The organization offers both financial and community support for male sexual abuse victims according to Leduc.
CSMSSA also has a community participation program, which helps males get involved and reconnect with their communities.
While CSMSSA offers support for victims who have come forward, many victims are still unable to take that step and share their story.
“One in six males are sexually abused by the age of 18,” says Rick Goodwin, executive director of The Men’s Project, an organization that offers counselling for male victims of sexual abuse.
“This number is generally surprising to people when they hear it,” adds Goodwin.
While many cases of male sexual abuse occur during childhood, adult males are still victims as well.

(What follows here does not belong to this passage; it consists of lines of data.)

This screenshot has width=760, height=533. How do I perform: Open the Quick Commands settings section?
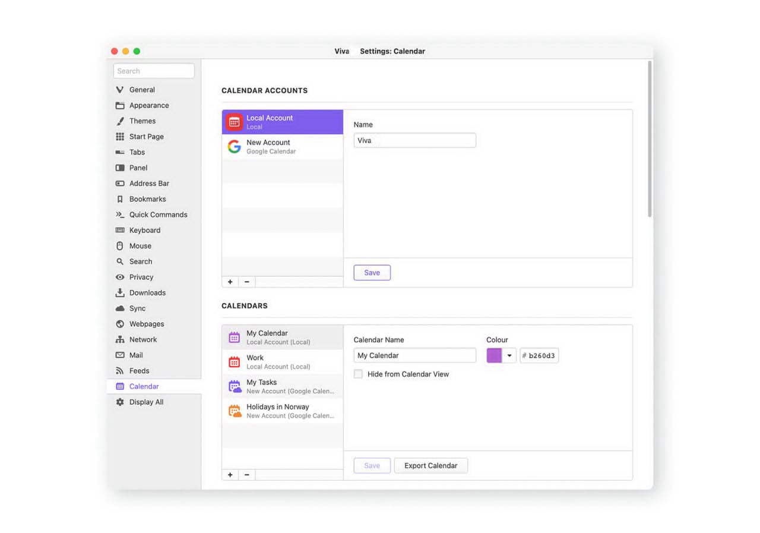(x=158, y=215)
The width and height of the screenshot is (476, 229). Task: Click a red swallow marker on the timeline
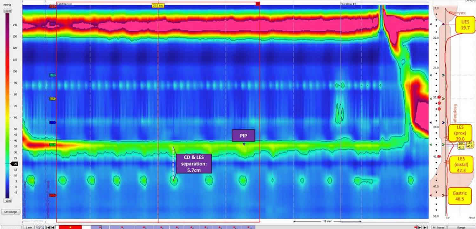click(x=122, y=227)
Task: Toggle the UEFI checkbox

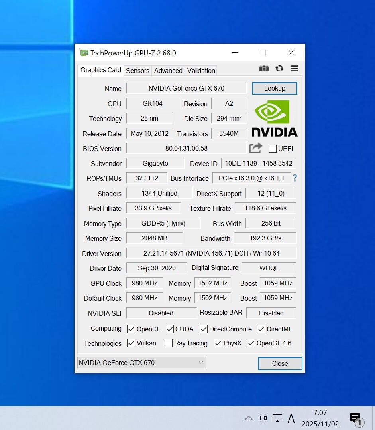Action: 273,149
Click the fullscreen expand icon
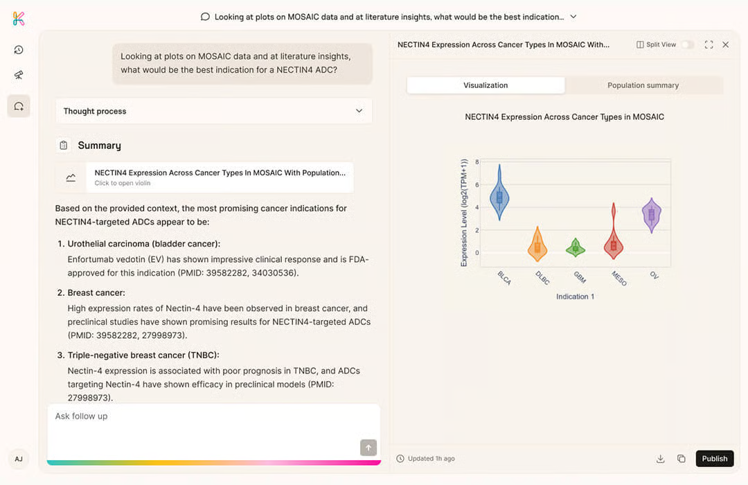The width and height of the screenshot is (748, 485). tap(709, 44)
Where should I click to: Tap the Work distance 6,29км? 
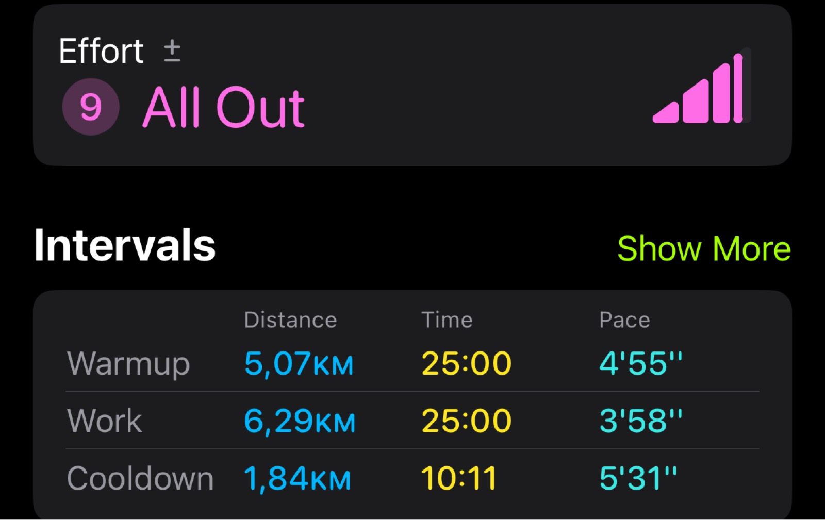click(x=300, y=421)
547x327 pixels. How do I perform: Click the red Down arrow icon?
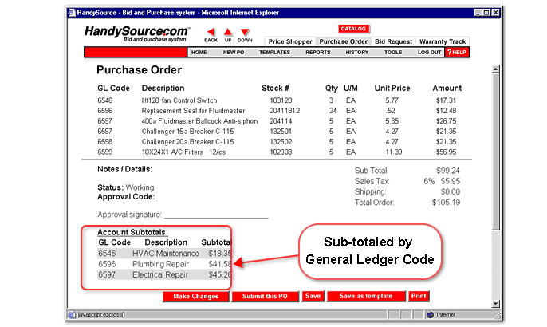coord(245,30)
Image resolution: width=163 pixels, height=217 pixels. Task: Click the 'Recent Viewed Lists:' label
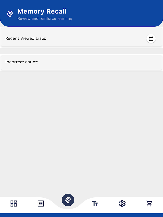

“Sexual abuse applies to childhood sexual victimization, while sexual assault is the term used to describe adult cases of sexual victimization,” says Goodwin.
“It’s estimated that one in eight males have been sexually assaulted as adults in their life,” Goodwin says.
While it is important for victims to come forward, Leduc says it is hard for many men to do so.
“There is a stigma surrounding men who have been sexually abused. It makes you feel shame. It makes you feel guilty. It makes you feel disgusted with yourself. It challenges your sexuality. It is not until we reach our rock bottom that we seek help,” Leduc says.
Whether they have come forward and are seeking help, or are still dealing with the abuse they faced, Leduc thinks it is essential that all victims keep one thing in mind:
“You’ve done nothing wrong. Wrong was done to you.”